On the other hand, Jensen (1998) claims that in learning, it is not the right or the left hemispheres of the brain that must be considered but the learner’s multiple senses and intelligences. According to the results of Jensen’s 6-day Brain Compatible Learning Workshop, every brain is unique, and learning takes place most effectively through brain-compatible lessons that appeal to as many senses as there can be and can be given by using movement, visuals, music and some props. Such may even include humor, novelty, rituals, celebration and even moderately challenging material as well as immediate feedback. It was further found out from Jensen experiment that the activities and stimuli to senses help in the release of chemicals that enhance well-being (serotonin), action (adrenalin), celebration (dopamine) and healthy concern (cortisol), which directly control the learners’ state.

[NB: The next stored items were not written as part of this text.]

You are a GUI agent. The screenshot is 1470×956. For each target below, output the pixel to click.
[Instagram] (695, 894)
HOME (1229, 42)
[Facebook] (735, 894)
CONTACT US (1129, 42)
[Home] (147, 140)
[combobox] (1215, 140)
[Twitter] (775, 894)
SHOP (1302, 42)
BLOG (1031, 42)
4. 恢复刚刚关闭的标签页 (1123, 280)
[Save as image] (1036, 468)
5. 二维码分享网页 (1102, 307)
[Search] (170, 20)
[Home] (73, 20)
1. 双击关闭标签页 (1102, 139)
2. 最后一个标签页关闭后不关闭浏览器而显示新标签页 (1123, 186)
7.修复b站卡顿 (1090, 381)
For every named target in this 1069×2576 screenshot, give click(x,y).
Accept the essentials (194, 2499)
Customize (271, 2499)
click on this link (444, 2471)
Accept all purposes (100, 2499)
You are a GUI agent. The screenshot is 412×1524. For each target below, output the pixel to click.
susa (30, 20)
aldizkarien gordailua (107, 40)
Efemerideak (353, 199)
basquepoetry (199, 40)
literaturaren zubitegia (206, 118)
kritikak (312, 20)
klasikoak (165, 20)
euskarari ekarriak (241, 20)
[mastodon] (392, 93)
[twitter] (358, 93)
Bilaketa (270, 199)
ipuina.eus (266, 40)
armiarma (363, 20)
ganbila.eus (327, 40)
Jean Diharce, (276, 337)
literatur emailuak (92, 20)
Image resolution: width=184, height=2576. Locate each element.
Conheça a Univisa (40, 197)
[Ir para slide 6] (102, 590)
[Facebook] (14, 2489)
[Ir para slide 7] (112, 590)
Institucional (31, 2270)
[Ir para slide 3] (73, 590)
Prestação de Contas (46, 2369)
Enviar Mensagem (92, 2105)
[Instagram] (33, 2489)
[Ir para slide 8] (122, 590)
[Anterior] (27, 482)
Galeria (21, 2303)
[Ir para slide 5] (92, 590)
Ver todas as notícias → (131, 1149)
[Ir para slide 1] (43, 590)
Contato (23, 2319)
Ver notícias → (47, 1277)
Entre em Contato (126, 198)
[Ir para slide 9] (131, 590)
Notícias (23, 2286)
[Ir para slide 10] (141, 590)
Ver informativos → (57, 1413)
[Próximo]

Further, Jensen (1998) claims that his team’s research validates that learning involves total physical response and not based merely on the right brain or the left brain dominance in a learner. He explains that, foremost, a significant pathway for memory retrieval is through the physical body known as procedural memory. This can be experienced when a person is able to recall what something is or what wanted to do by the simple action of getting up and moving about. Secondly, according to Jensen, areas in the brain that are responsible in activating movement, which are the frontal lobes, cerebellum, basal ganglia and motor cortex among others, are also well-connected to the pleasure centers in the brain as motion facilitates the emotion, thus making movement an important stimulating factor in the engagement of positive feelings and better retrieval. And, finally, Jensen concludes that the peptide molecules that help store information become distributed throughout the body, which consequently means that almost all movements or motions can activate feelings and memories.

Given both views with relatively strong evidences in their claims, it will be helpful to remember that the brain’s dichotomized nature might indeed have an influence on the learning process, but is not necessarily the sole basis for it considering that human beings are more than just brains.